Biz & IT —

Microsoft 1Q18: Office 365 is booming, Azure continues to climb

Surface is up, too.

A Microsoft office (not to be confused with Microsoft Office).
Enlarge / A Microsoft office (not to be confused with Microsoft Office).

Microsoft has posted its results for the first quarter of its 2018 financial year. Revenue was $24.5 billion, an increase of 12 percent year on year, with an operating income of $7.7 billion, up 15 percent, a net income of $6.6 billion, up 16 percent, and earnings per share of $0.84, up 17 percent.

Microsoft currently has three reporting segments: Productivity and Business Processes (covering Office, Exchange, SharePoint, Skype, and Dynamics), Intelligent Cloud (including Azure, Windows Server, SQL Server, Visual Studio, and Enterprise Services), and More Personal Computing (covering Windows, hardware, and Xbox, as well as search and advertising).

The company also continues to report numbers from LinkedIn both as part of the Productivity group and independently.

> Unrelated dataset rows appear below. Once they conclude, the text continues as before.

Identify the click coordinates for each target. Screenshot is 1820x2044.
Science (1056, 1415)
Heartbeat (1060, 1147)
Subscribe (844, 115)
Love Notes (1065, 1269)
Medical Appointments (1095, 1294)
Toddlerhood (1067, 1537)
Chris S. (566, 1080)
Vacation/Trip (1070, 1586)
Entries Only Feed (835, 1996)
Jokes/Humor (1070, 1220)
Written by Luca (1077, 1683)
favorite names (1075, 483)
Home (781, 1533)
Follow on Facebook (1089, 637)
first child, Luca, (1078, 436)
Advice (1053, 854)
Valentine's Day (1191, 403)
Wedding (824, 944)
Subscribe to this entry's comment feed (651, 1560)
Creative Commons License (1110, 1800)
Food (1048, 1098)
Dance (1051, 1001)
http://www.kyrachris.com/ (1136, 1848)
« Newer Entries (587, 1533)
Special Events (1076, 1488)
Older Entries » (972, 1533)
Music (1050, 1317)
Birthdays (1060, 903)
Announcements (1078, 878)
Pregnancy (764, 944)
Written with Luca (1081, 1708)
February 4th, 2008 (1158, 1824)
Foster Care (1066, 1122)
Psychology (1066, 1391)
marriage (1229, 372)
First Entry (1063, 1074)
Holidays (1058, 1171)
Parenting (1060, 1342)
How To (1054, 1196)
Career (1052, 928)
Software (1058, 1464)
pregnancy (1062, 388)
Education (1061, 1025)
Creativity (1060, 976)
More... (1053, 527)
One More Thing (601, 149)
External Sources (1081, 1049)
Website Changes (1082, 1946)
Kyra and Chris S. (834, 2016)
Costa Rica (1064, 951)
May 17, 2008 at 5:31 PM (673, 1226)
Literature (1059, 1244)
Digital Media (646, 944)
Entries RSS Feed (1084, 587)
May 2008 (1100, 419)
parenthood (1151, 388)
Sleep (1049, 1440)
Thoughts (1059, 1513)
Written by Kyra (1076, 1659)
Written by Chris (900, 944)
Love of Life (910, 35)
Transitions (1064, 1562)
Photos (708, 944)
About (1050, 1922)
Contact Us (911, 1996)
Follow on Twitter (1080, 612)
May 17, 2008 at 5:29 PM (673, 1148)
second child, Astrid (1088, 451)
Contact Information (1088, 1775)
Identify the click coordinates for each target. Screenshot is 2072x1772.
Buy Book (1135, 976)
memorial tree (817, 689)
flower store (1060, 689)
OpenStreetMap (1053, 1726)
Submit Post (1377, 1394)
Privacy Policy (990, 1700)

No year-on-year numbers are offered for the social network, as it still hasn't been under Microsoft ownership for a full year. LinkedIn had revenue of $1.1 billion, with a cost of revenue of $0.4 billion and operating expenses of $1.0 billion, for a total loss of $0.3 billion.

The Productivity group as a whole reported revenue of $8.24 billion, with operating income of $3.0 billion, representing increases of 28 percent and 3 percent, respectively. Compared to a year ago, that's a revenue increase of $1.8 billion; $1.1 billion of that is the aforementioned LinkedIn revenue, with the remainder attributed to Office 365. Commercial Office 365 seats are up 32 percent, and consumer Office 365 seats are up 17 percent to 28 million. Overall, commercial Office revenue was up 10 percent, consumer 12 percent. Dynamics products also showed strong growth, up 13 percent. Last quarter the company announced that Office 365 subscriptions outnumbered perpetual licenses, and earlier this month the company said that by its 2019 fiscal year, it expected two-thirds of Office customers to be 365 subscribers.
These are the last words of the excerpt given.